-------- Dataset records

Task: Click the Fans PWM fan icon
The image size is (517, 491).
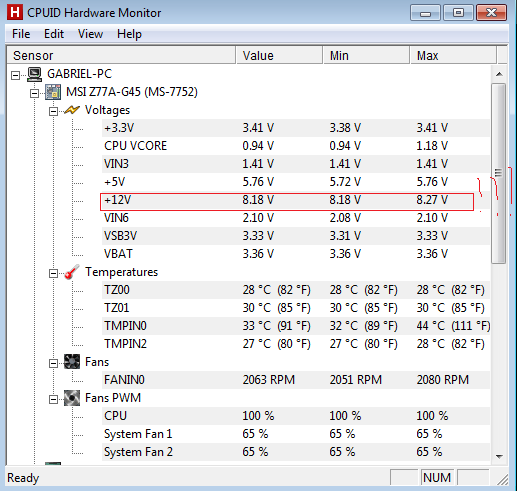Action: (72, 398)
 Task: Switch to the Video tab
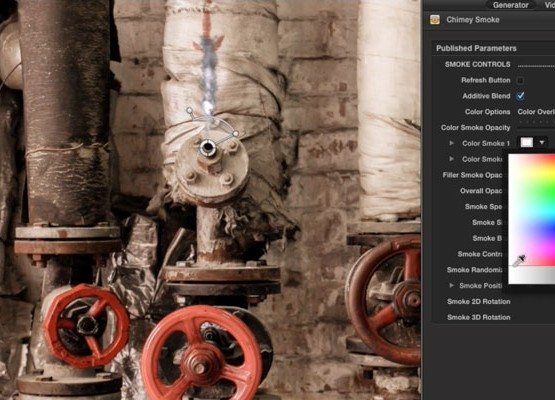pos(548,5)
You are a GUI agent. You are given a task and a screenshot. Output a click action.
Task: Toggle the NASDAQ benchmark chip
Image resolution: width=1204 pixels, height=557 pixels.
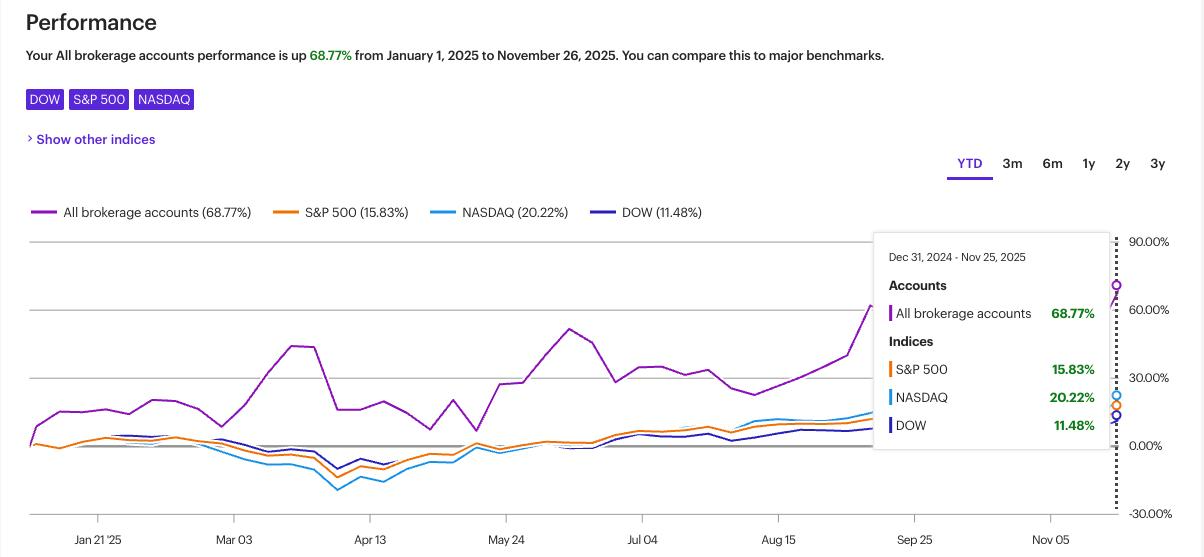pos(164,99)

----------------
-------- Dataset records

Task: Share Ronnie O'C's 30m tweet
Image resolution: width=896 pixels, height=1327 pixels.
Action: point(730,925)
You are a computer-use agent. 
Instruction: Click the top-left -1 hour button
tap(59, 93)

----------------

**Given problem**
Revise the listing starting with the line with "Task: Click the Fans PWM fan icon" and going on through the line with "pos(164,99)", replacing "benchmark" with "index" and leaving everything else unchanged. Omit the pictures from your answer.

**Answer to the task**
Task: Click the Fans PWM fan icon
The image size is (517, 491).
Action: (72, 398)
 Task: Switch to the Video tab
pos(548,5)
You are a GUI agent. You are given a task and a screenshot. Output a click action.
Task: Toggle the NASDAQ index chip
Image resolution: width=1204 pixels, height=557 pixels.
pos(164,99)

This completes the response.